Functional error estimators for the adaptive discretization of inverse problems (Q2832551)

The paper is concerned with abstract linear inverse problems consisting of the forward model \(Ay=Bu\) and the measurement equation \(Cy=g\). Here, \(u \in U\) is the unknown parameter, \(A\in L(Y,W^*)\), \(B\in L(U,W^*)\), \(C\in L(Y,G)\) are linear operators, \(G\), \(U\), \(W\), \(Y\) are Banach spaces, and instead of the true input data \(g\) an approximation \(g^{\delta}\) is given, \(\| g-g^{\delta}\|_G \leq \delta\).
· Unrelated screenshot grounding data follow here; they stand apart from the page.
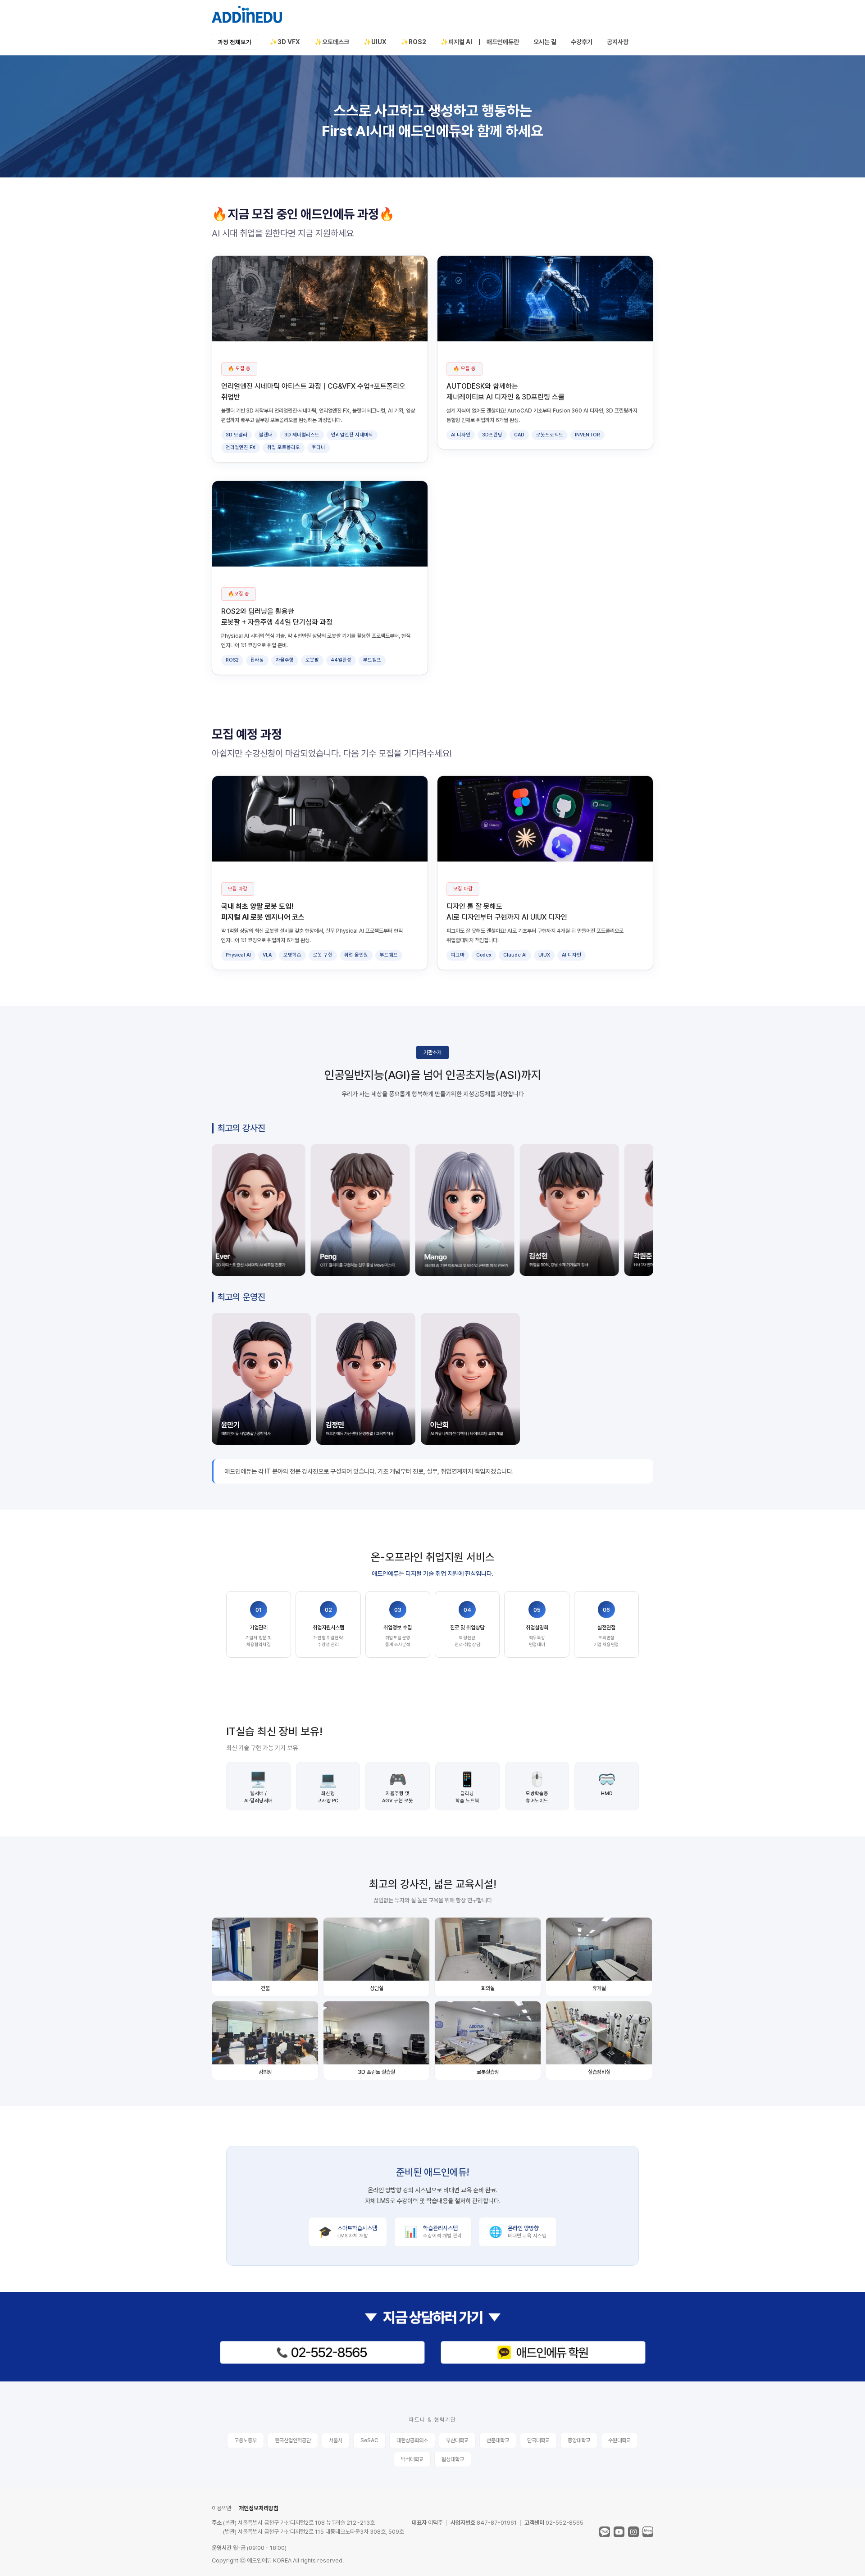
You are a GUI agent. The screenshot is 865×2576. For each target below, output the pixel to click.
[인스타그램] (633, 2531)
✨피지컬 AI (456, 41)
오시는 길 (544, 41)
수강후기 (581, 41)
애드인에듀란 (503, 41)
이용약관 (222, 2508)
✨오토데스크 (331, 41)
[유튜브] (619, 2531)
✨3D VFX (285, 41)
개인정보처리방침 (258, 2508)
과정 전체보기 (234, 42)
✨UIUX (375, 41)
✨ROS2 (413, 41)
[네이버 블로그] (647, 2531)
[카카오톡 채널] (604, 2531)
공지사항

The authors investigate the Tikhonov regularization scheme \(\min_{u\in U, y\in Y, Ay=Bu} \{ \| Cy-g^{\delta}\|_G^2+R_{\alpha}(u) \}\) and its finite-dimensional counterpart, where \(\{ R_{\alpha} \}_{\alpha>0}\) is a family of proper, convex, lower semicontinuous functionals. A posteriori estimates for the closeness of solutions of the original Tikhonov problems to solutions of the discretized problems are derived. The theory is illustrated by an elliptic inverse source problem, numerical results are also presented.